/ RANDOM

2048 Bot

This project solves the 2048 game in a browser window by reading in pixel values and searching the tree of possible boards. It consists of 3 main features: reading the board, searching possible future states, and evaluating board values.

Reading the Board

I had several options for reading the board, but I chose what I felt to be the simplest method. Using the Python Imaging Library my bot takes a screenshot of the game area in a pixel range that I measured by hand. Since each square value has a different color, its read one pixel from each of the 16 spaces and uses the RGB values to find the corresponding number. This gives all 16 square values, which is the only information necessary to determine the correct move.

Searching

This bot uses a simple search tree compared to my chess ai, although it still has its own complexities.
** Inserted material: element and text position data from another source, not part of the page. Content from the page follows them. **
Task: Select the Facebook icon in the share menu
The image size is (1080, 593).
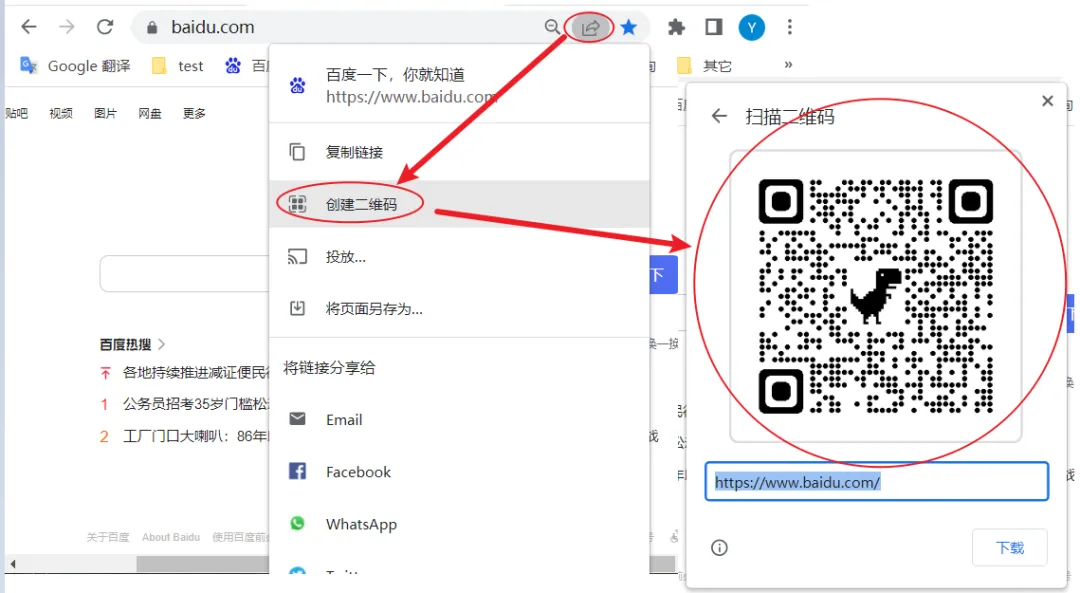Action: [x=299, y=471]
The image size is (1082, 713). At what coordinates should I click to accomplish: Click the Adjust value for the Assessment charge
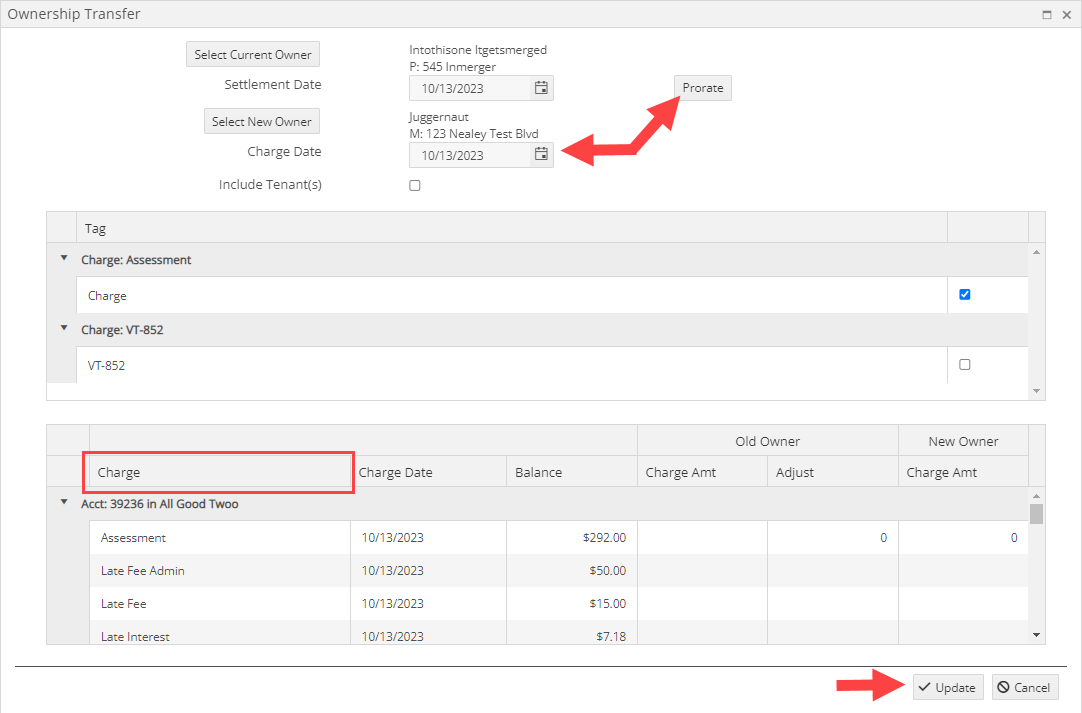coord(831,537)
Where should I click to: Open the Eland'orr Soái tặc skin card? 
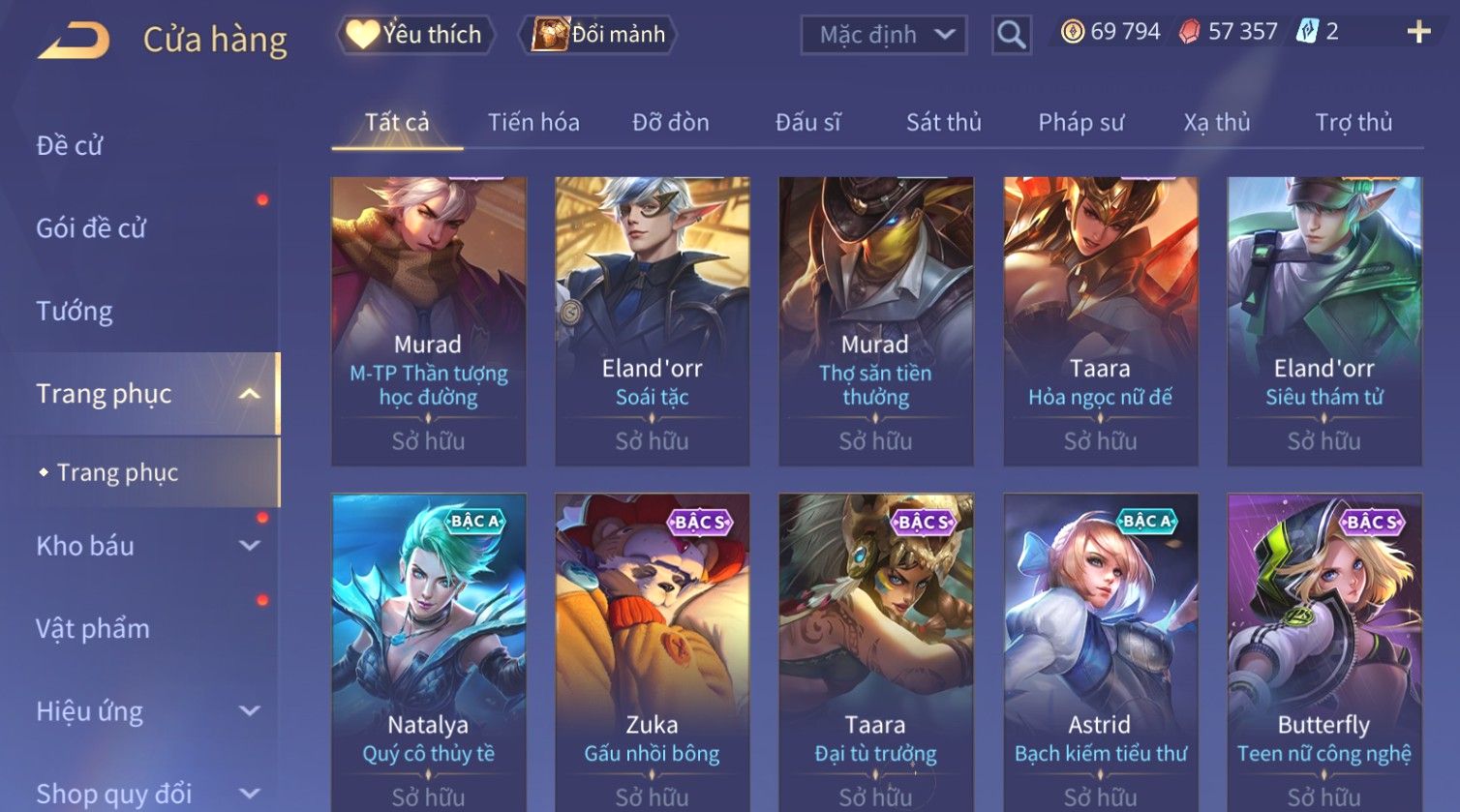coord(652,321)
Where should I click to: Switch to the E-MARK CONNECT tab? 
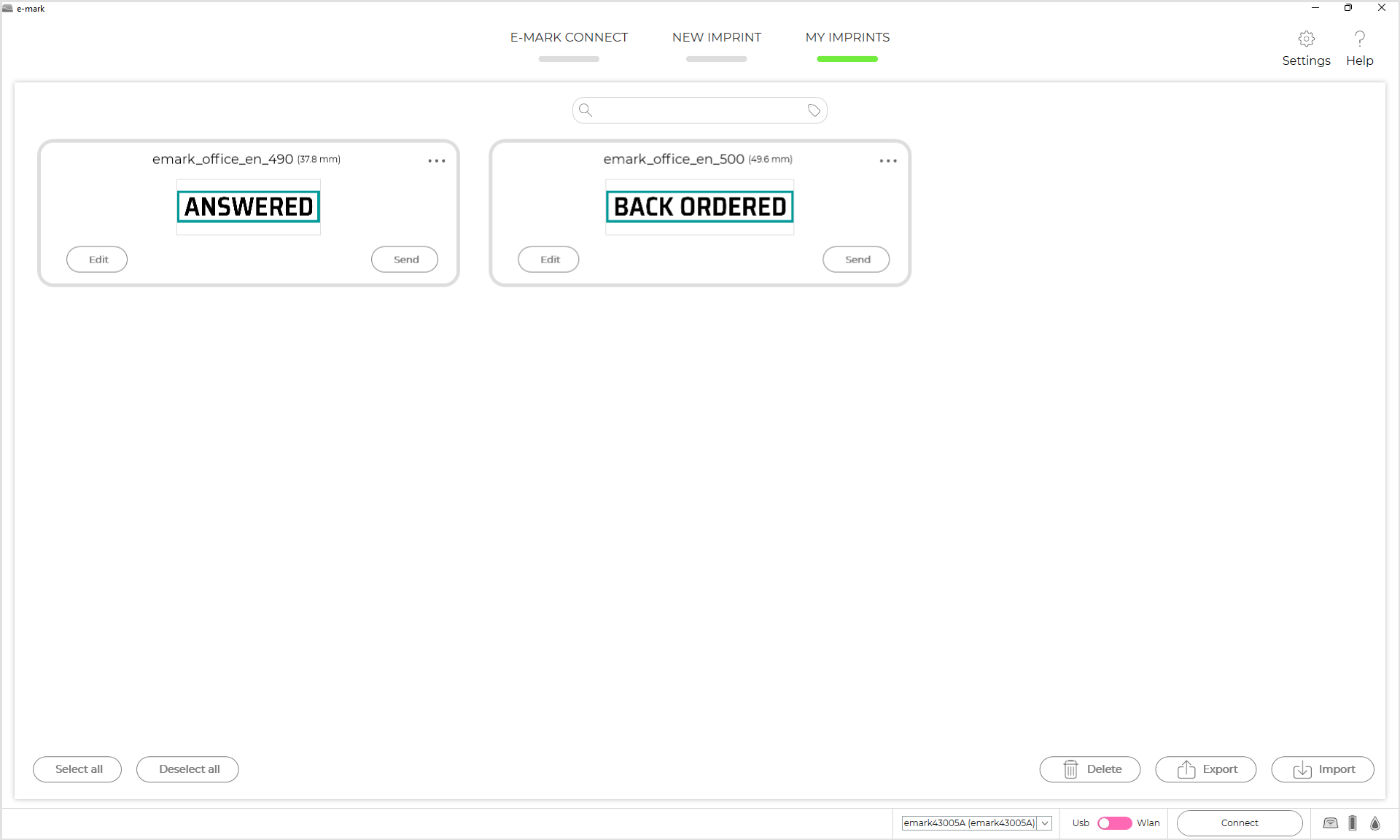(x=569, y=38)
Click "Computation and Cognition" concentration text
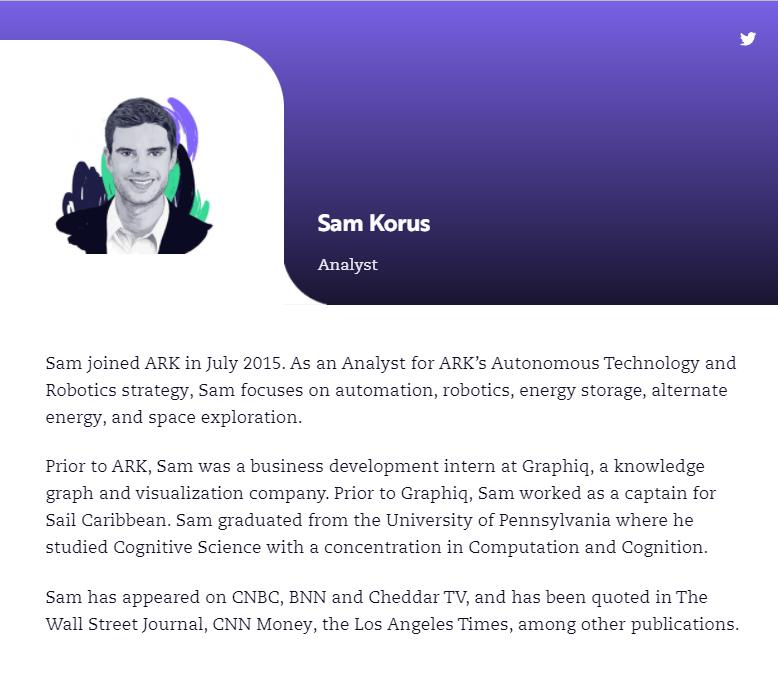Screen dimensions: 778x674 [x=586, y=547]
It creates a search tree by searching all player and computer moves to a total depth of 5 moves. The computer “player” tries to minimize the score, and the bot tries to maximize it. By doing that, the algorithm finds the worst-case scenario combination of computer moves for each branch and picks the move that will minimize the damage to the overall score.

I added a penalty for having the largest number anywhere but the top left, and this penalty is greater at shallower search depths. This encourages the bot to keep the highest square in the top left, and if it has to break that rule it will wait as long as possible. Once the best move is found, the bot moves the board using a simulated arrow key press via the win32api.

Evaluation

The most important part of evaluation is rewarding combinations. To accomplish this, I assigned a score to each square value, and the sum of these scores is the majority of the final evaluation. To encourage combinations, the value of a square is always more than double the score of the next highest square. Therefore, it is always beneficial to combine.

To encourage keeping the highest squares on the top row, each square’s score is multiplied by a bonus depending on its place on the board. Higher spaces have higher bonuses.

Results

Here’s a video of the bot beating the game. It’s certainly not the most exciting video, but it shows the general strategy that I programmed. The free screen recorder gave less than perfect quality, unfortunately, and the crash at the end is due to unrecognized RGB values when the congratulations screen pops up.

Overall, it could be improved with some more work, but I didn’t want to get caught up in another massive AI project like my chess engine. I wanted a quick brainteaser, and this was certainly a satisfying project to keep me busy over a weekend.